The workshops started with an introduction to the definition and concepts of human rights and a historical review of the international human rights law and rules. In the next session, the participants learned about relevant human rights conventions signed or ratified by Jordan including, for example, the International Covenant on Economic, Social and Cultural Rights (ICESCR), which was signed and ratified by Jordan on January 30th, 1972. The country is also one of the first seven countries to ratify the Arab Charter for Human Rights (ACHR), which was developed by the League of Arab States. Jordan ratified the Convention on the Elimination of All Forms of Discrimination Against Women (CEDAW), with reservations on some articles. The trainer explained Jordan’s reservations on CEDAW including article 15 which relates to women’s freedom of mobility and article 16 which ensures the equality of man and woman in marriage and family relations.

On the next day the trainer held a session on citizenship rights in the Jordanian constitution and legislation. The participants raised a set of questions concerning the enjoyment of citizenship rights. Unemployment and equal opportunities were the common concerns of young participants in the six governorates. They questioned the level of enjoyment of their rights as stipulated in the constitution and domestic laws. The economic and political rights were the main points of argument.

In his last session, the trainer talked about women’s rights and discrimination. The trainer highlighted women’s rights as stipulated in national laws and CEDAW. The Personal Status Law was visited by focusing on women’s rights to engagement, marriage, divorce, custody and inheritance. The right of women to social security and protection at work and labour laws were thoroughly explained to the participants and several mind provoking questions were raised. Women’s right to civic participation and social and economic rights were discussed and the trainer responded to all questions. He also threw light on the legal protection of women in the Penal Code. That session triggered a constructive debate especially by the female participants who took the chance to call on the male participants to change negative attitudes towards women’s role in society.

(Data records)
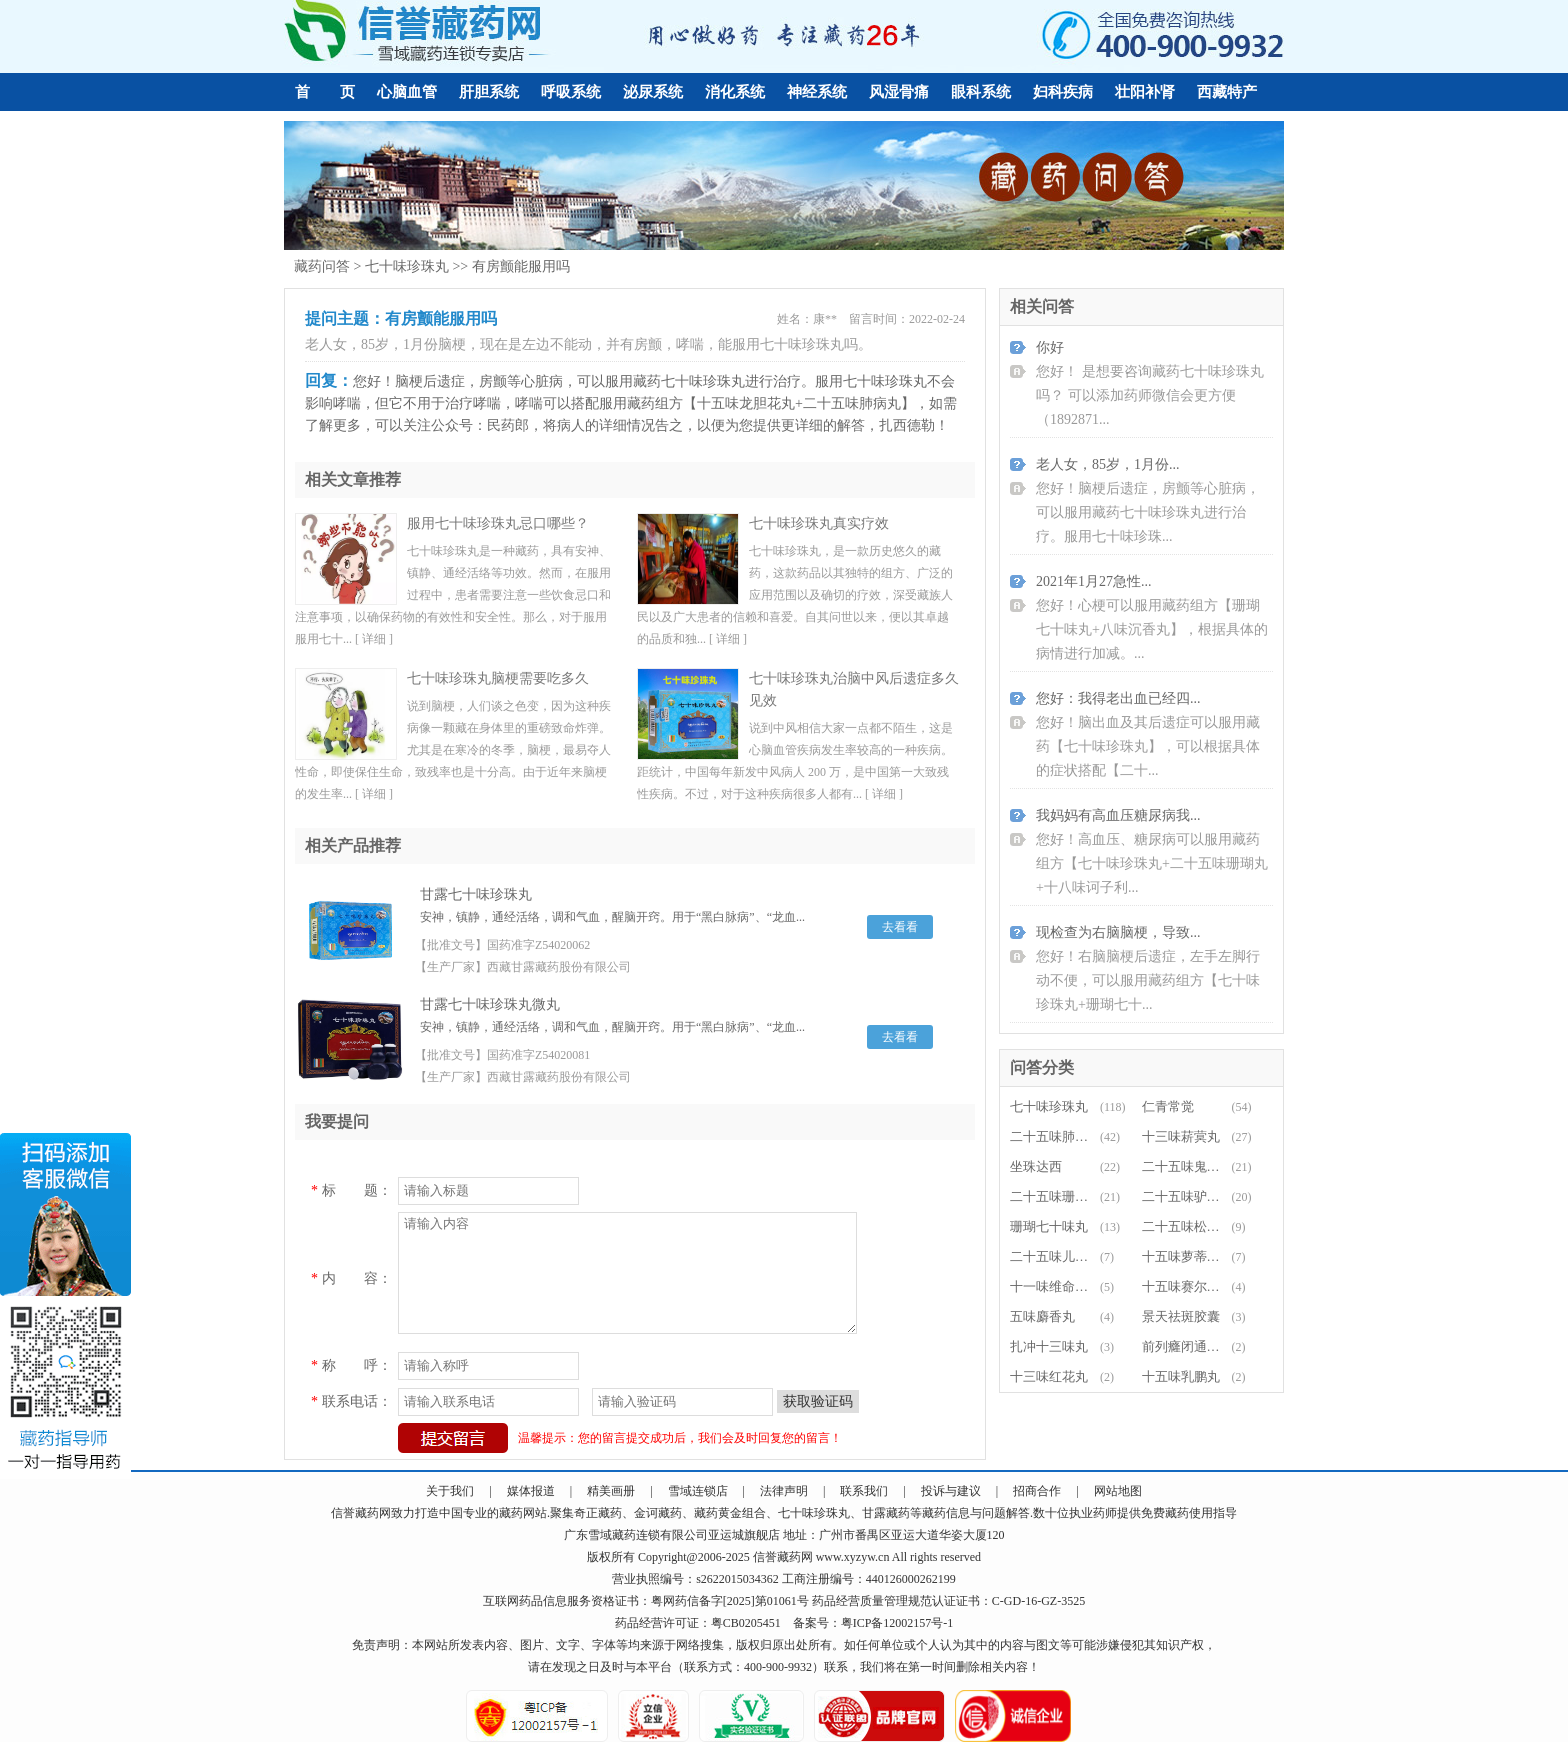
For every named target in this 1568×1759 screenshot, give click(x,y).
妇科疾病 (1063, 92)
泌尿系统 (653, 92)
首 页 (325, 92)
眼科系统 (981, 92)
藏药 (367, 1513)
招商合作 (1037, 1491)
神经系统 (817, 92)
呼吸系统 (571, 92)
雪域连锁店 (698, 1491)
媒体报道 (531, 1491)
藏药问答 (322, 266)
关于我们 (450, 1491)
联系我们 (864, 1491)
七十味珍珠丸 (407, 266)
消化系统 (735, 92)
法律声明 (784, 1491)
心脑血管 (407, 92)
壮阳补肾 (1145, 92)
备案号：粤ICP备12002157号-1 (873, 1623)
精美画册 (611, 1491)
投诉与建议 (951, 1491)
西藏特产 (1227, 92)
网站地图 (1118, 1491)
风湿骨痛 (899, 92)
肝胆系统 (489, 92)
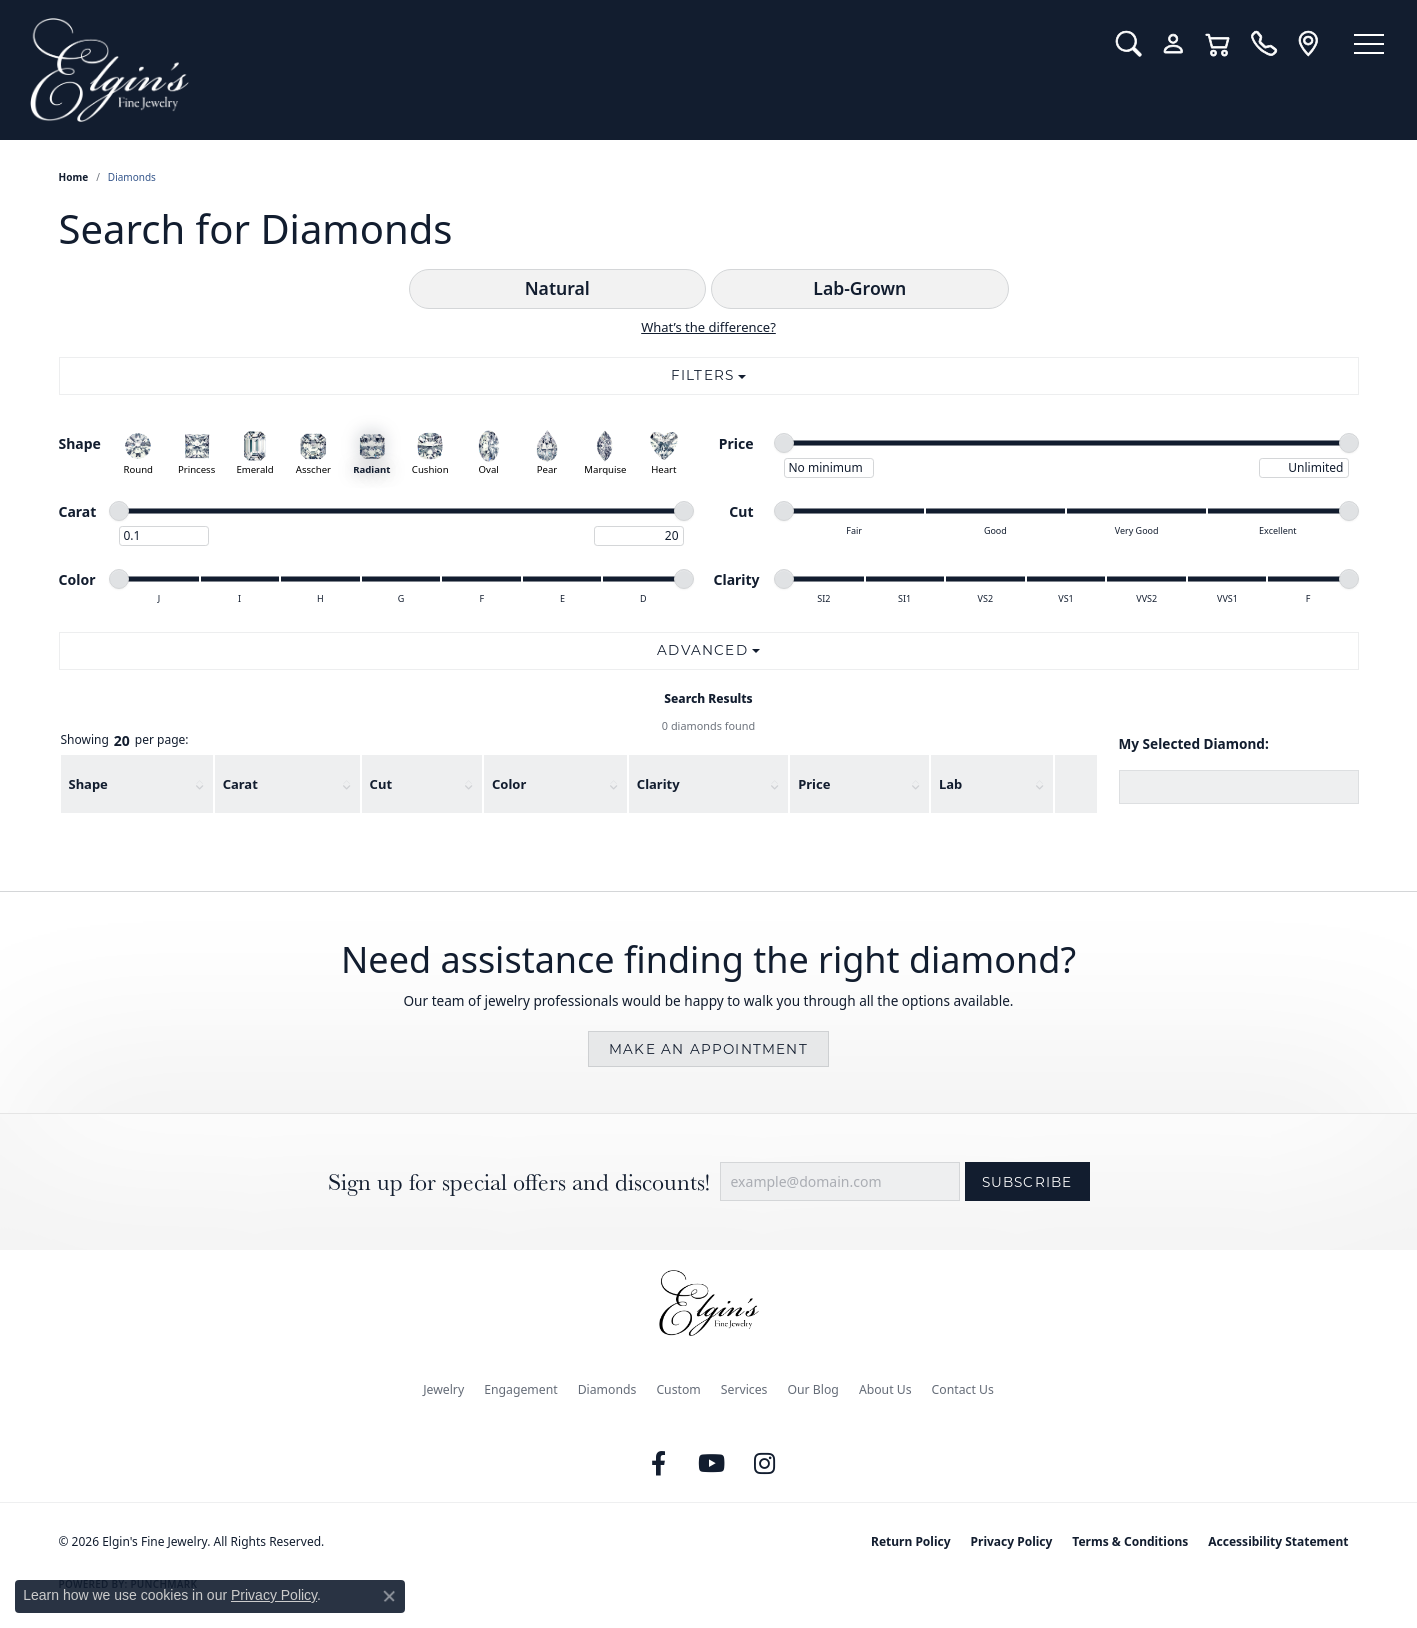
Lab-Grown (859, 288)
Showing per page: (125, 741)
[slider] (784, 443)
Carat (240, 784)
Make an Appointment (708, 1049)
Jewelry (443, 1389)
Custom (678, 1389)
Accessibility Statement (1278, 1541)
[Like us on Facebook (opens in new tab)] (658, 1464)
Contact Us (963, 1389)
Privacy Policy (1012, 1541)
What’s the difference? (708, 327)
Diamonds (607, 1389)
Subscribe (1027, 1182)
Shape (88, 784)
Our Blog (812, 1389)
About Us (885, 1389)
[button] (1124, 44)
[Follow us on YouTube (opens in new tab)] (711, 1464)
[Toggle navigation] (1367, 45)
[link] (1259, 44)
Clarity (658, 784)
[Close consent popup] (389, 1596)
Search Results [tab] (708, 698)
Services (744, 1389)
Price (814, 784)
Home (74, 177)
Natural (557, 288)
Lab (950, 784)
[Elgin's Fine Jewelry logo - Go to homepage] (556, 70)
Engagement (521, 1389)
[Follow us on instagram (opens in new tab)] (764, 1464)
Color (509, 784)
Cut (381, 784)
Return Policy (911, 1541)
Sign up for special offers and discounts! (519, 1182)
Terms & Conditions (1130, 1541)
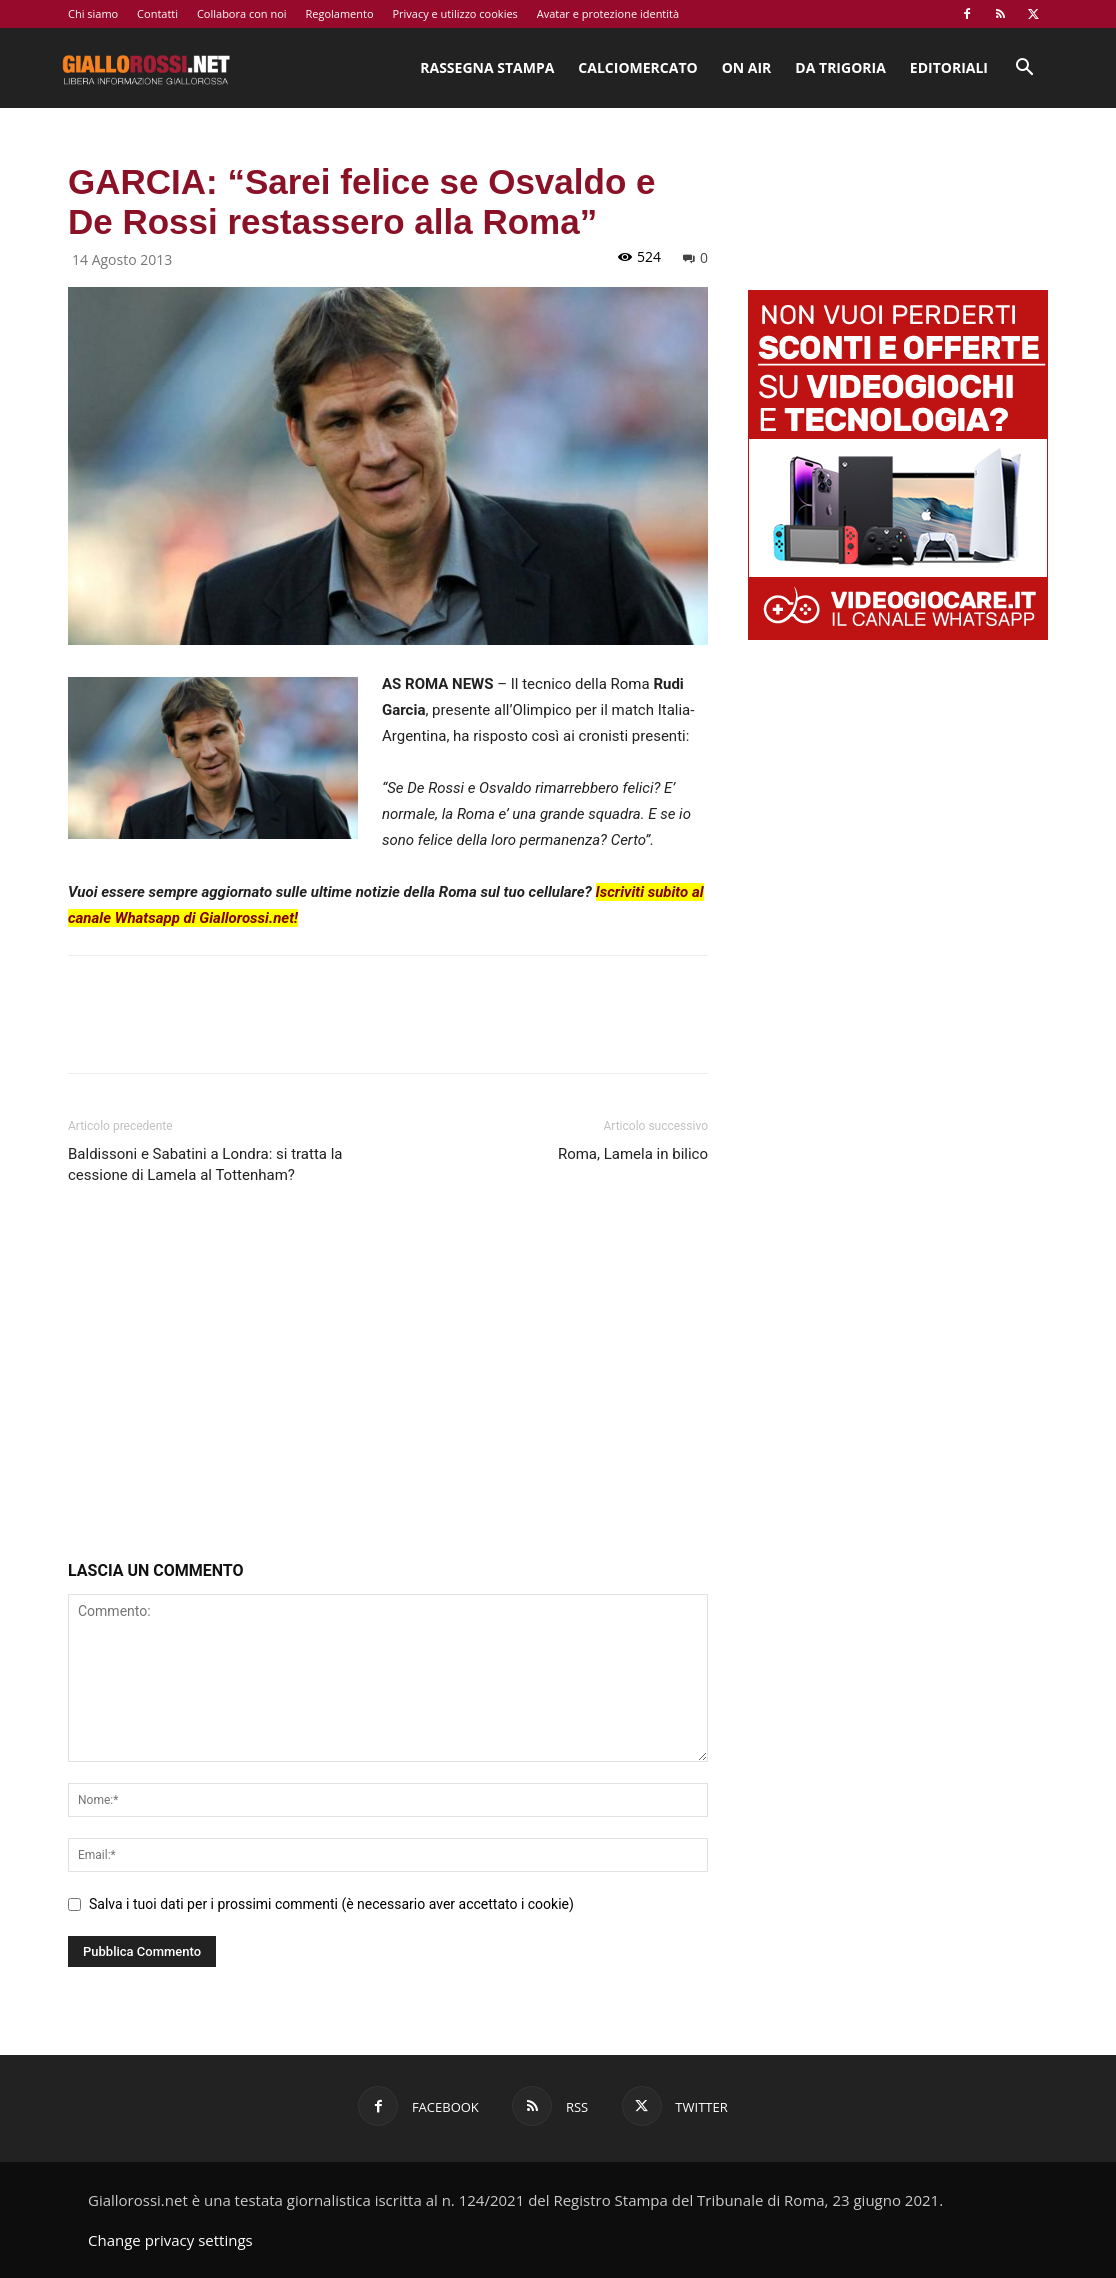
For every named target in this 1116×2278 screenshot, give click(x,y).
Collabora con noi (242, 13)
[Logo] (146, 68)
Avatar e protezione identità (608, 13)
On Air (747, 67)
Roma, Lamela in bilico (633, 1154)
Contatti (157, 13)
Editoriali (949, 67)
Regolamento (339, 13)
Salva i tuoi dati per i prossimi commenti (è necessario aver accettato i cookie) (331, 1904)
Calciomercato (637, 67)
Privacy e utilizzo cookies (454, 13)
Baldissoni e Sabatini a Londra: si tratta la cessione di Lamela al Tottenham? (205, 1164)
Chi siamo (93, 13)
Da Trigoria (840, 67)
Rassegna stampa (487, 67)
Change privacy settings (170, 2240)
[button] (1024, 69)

→ What the task requires
List the women's rights that, according to the text on the human rights workshops, the trainer focused on when covering the Personal Status Law.

→ Output for this task
- Engagement
- Marriage
- Divorce
- Custody
- Inheritance